San Rafael resident transforms used sails into beautiful bags
While cruising around the world for seven years, Emma Casey got used to having plenty of free time on her hands. Surrounded by just sea and sky for days on end, she took the time to appreciate the chance to slow down and connect with nature. She wrote, read, cooked, drew and sewed, an activity she learned during her childhood in Woodacre. And on one trip from Mexico to the Marquesas, she transformed the scraps of a tanbark sail into her take on a classic sailor’s ditty bag.
It would become the inspiration for her new business Landfall Leatherworks when she returned to land last year. From her Sausalito workshop, surrounded by the area’s historic maritime history, the San Rafael resident creates bags using repurposed sails, leather and brass. They can be found at landfallleatherworks.com.
Q What got you into sewing?
A My dad owns the Canvas Works, the marine canvas shop in Sausalito. He taught me to sew and do leatherwork. In high school for awhile, I made bags and sold them. I have always enjoyed working with my hands and creating something beautiful, useful and functional from scratch.
Q Why sails?
A For me, there’s the emotional connection to them having lived at sea for seven years. But in our current world of fast fashion and mass production, we need to return our focus to local, community-driven and preexisting materials, and while unfortunately modern sails are made from dacron, that’s nonrecyclable and nonbiodegradable, they are durable, water-resistant and easy to clean. My sails have been donated. There’s a whimsical idea of the sails having been on voyages and they have a history engrained in them.

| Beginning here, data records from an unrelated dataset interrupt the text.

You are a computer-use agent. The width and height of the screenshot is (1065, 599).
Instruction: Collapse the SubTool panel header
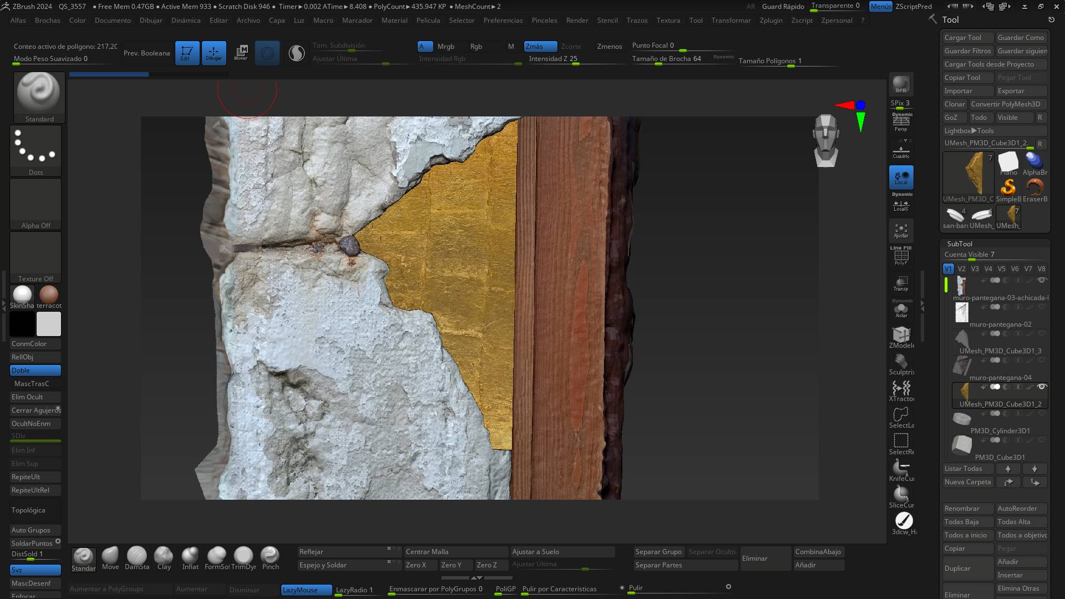tap(960, 243)
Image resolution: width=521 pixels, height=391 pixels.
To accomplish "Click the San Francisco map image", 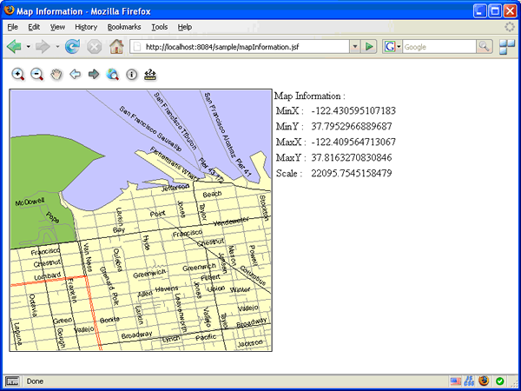I will pyautogui.click(x=141, y=220).
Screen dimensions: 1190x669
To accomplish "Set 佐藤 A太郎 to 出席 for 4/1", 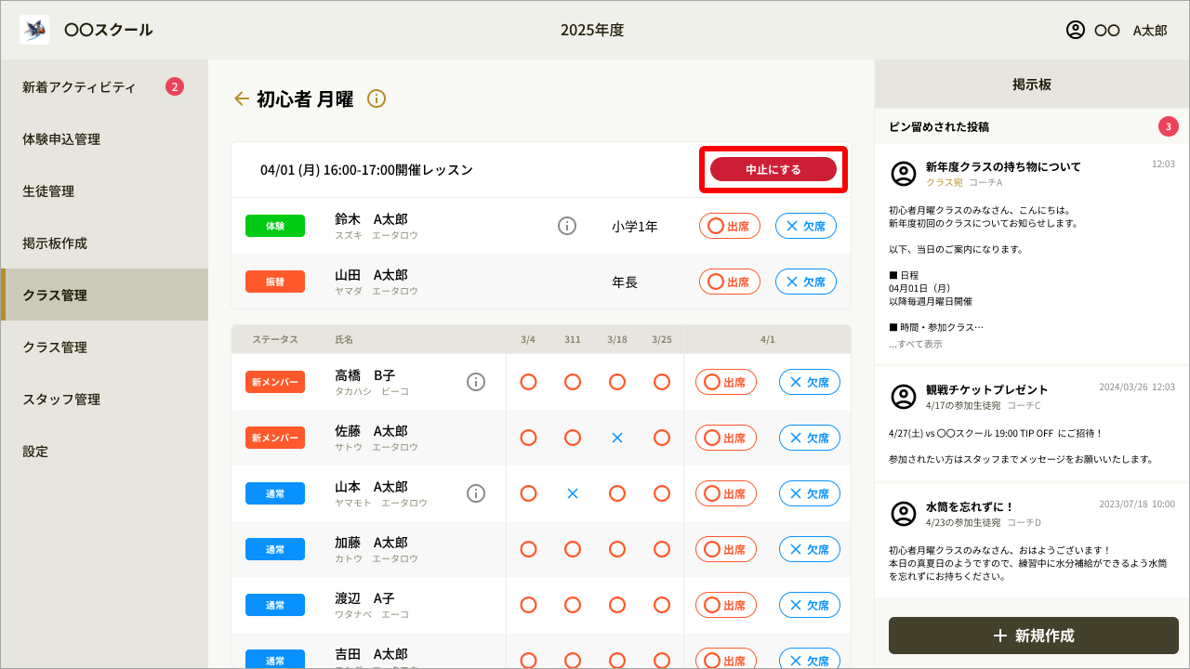I will [x=725, y=438].
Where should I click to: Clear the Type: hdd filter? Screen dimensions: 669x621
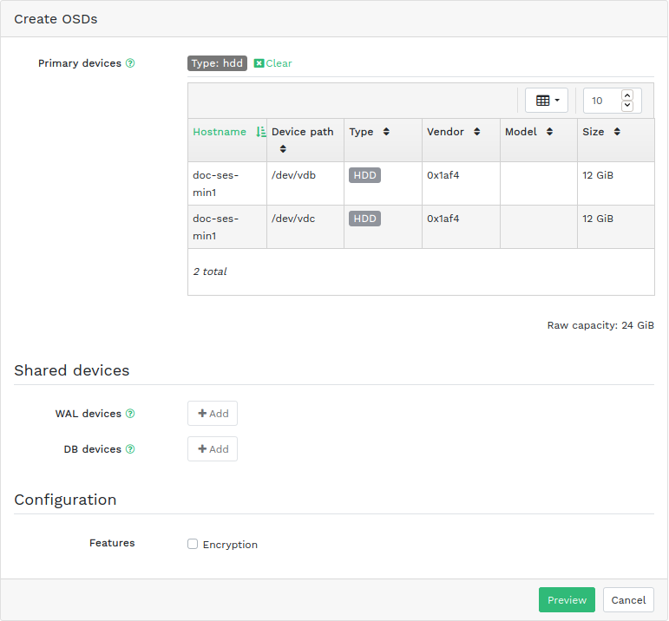(273, 63)
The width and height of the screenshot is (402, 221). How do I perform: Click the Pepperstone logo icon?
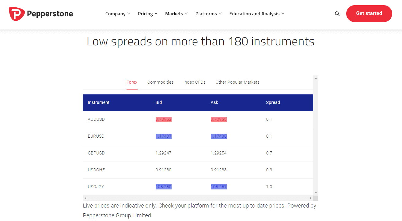pyautogui.click(x=17, y=14)
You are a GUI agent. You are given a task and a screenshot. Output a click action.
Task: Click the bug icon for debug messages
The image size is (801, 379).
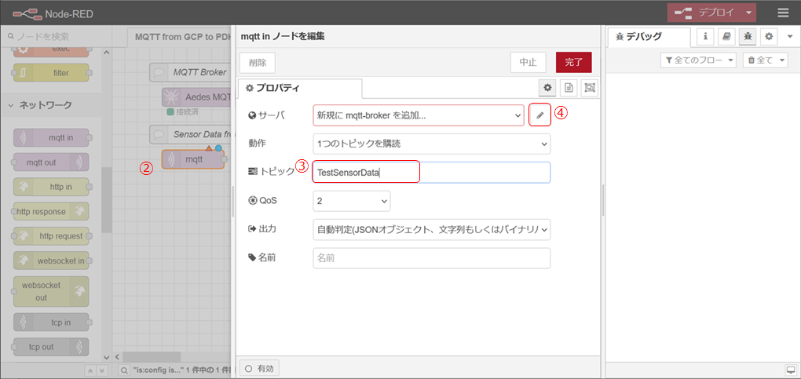pyautogui.click(x=748, y=37)
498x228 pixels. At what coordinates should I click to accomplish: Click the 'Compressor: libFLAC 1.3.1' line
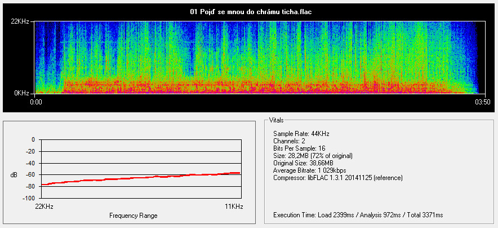[337, 177]

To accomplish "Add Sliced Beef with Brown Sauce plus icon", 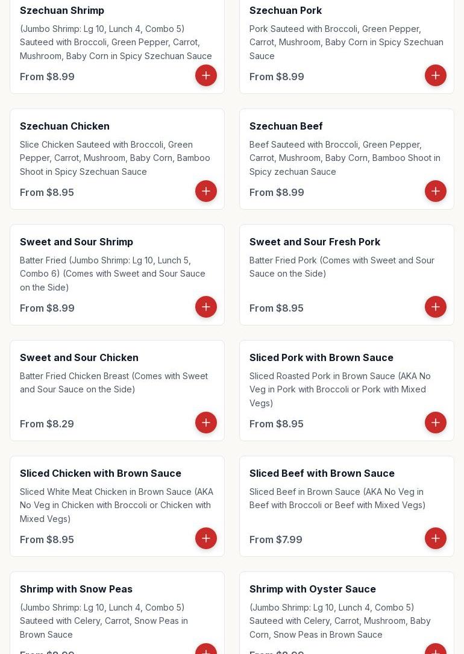I will [x=436, y=538].
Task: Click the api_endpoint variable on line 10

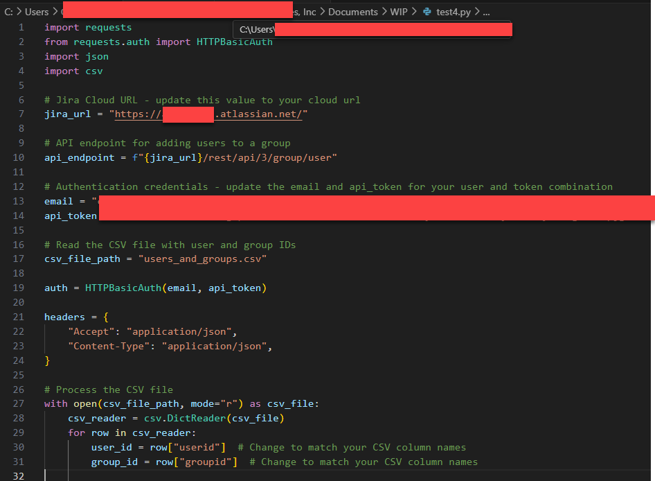Action: (x=78, y=157)
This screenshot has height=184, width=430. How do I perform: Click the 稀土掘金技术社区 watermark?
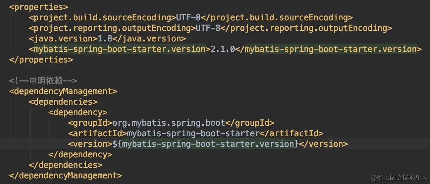(399, 177)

Q How did you get into sailing?
A My grandfather had an O’Day 37 in Sausalito when I was a kid, and he and my grandmother would take me sailing when I was pretty young around the bay. After I graduated college, I knew I wanted to spend some time traveling before settling into any semblance of a career and I figured that cruising would be a cheap interesting way to see some of the world. I scoured Latitude 38 magazine’s section called captains looking for crew, and I found the captain of a cutter down in Half Moon Bay who was willing to take me south. That first leg was a bit of a misadventure, but subsequently in San Diego, where I jumped ship, I met more cruisers along the way, so I ended up being on three different boats between California and New Zealand, and then in New Zealand I met my now-ex boyfriend who I sailed with for another four years. It became my lifestyle and it’s funny, if I think about trying to describe to someone what it was like working on a sailboat for seven years, it feels so natural, it’s like asking me, what’s it like being an only child? I don’t know any alternative. And the cruising lifestyle is addicting, it’s often miserable, but it’s incredibly freeing and it’s very focused on nature, the elements, on a slow pace and it allows you visit places that are incredibly off-the-beaten path.
Q How was it coming back?
A That was a tough choice. People would introduce me as this is my friend, my daughter who is sailing around the world and so I had a little bit of an identity crisis, thinking OK, who am I if I am not doing that right now? I am finding it more difficult to adjust to living on land than it was to adjust to life at sea. Starting this business is very much my way of landing and grounding and it’s my landfall — landfall is the moment when you first see land after being at sea. It’s something to give me purpose and something to pour myself into that still feels tied to my experiences in that lifestyle.
Q What are some memorable places you’ve been?
A We stopped at a few atolls in Micronesia. These are incredibly isolated and some are uninhabited. Some have small villages and the marine life is phenomenal. I like free diving and spear fishing and there is something so meditative to me about being underwater, too, and it was so reassuring to see that there still are islands with incredibly healthy reef ecosystems. And Madagascar was interesting in terms of the sailing community there, because there’s a lot of local sailing, and they make their sails out of what they can find. These people are real talented mariners and it was really amazing.